Fragmento proporcionado —

====

Profile Image for fausto.
137 reviews52 followers
November 27, 2018
El libro intercala los eventos históricos de la demanda entre Jane Pirie y Marianne Woods contra la Dama Helen Cumming Gordon, con la ficción que Faderman y su pareja (Ollie) trazan para darle una continuidad histórica a los enormes agujeros que hay respecto a los archivos judiciales del caso. En la vida real, Jane Cumming, nieta ilegítima de origen indio de la aristócrata, acusa ambiguamente a sus maestras del colegio de haber tenido sexo la una con la otra. Pronto la escuela de Pirie y Woods queda vacía, dejándolas en la quiebra total y con su reputación totalmente arruinada. Lo interesante del caso, es que una de las centralidades del juicio no fue tanto el si Pirie y Woods tuvieron contacto sexual, sino demostrar que tal cosa como el lesbianismo existe en absoluto.

====

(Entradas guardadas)
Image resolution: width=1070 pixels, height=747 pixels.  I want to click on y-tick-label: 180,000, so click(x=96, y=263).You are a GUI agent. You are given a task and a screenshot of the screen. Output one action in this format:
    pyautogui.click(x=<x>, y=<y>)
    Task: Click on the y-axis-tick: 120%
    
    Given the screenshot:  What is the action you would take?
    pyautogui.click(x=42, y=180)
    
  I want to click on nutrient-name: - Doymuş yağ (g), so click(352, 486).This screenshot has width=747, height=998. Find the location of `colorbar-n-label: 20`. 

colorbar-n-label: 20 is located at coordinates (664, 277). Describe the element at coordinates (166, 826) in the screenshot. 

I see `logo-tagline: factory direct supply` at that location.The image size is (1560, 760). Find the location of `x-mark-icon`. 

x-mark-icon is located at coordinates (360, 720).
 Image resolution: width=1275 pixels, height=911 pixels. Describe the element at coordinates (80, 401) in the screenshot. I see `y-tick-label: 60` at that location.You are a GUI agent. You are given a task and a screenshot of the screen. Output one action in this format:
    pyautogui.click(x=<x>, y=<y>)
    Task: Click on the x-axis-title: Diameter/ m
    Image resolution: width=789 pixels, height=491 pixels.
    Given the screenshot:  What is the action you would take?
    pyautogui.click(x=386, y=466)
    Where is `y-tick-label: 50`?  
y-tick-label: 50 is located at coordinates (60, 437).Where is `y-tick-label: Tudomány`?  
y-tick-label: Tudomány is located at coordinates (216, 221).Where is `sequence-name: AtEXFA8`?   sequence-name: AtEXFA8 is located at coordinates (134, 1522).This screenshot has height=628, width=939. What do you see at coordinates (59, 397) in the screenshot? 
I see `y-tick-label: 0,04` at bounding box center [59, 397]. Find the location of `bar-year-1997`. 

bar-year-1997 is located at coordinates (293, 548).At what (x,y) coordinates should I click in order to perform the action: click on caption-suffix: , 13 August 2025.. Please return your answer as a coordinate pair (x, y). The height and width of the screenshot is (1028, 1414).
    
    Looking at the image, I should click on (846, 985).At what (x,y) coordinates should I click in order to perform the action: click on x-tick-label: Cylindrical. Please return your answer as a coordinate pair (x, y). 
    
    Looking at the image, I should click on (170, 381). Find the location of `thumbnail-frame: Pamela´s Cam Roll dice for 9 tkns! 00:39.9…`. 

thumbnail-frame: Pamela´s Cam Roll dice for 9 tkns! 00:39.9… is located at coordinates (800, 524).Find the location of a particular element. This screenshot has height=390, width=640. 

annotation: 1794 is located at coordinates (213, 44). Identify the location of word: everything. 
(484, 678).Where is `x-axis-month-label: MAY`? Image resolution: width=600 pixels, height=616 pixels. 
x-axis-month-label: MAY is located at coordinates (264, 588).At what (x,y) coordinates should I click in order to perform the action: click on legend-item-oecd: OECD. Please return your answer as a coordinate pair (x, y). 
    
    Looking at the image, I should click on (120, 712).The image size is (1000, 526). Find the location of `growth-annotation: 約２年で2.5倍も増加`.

====

Acciones requeridas —
**1.** Indique si cada afirmación concuerda con el fragmento y cite las palabras que lo deciden: (a) Jane Cumming era nieta ilegítima de la aristócrata; (b) la escuela de Pirie y Woods siguió funcionando con normalidad; (c) el juicio se centró solo en probar si hubo contacto sexual entre las maestras.
**2.** Según el fragmento, ¿contra quién interpusieron la demanda Jane Pirie y Marianne Woods?

Soluciones propuestas —
**1.**
(a) Sí: «nieta ilegítima de origen indio de la aristócrata».
(b) No: «Pronto la escuela de Pirie y Woods queda vacía».
(c) No: «no fue tanto el si Pirie y Woods tuvieron contacto sexual, sino demostrar que tal cosa como el lesbianismo existe en absoluto».

**2.** Contra la Dama Helen Cumming Gordon.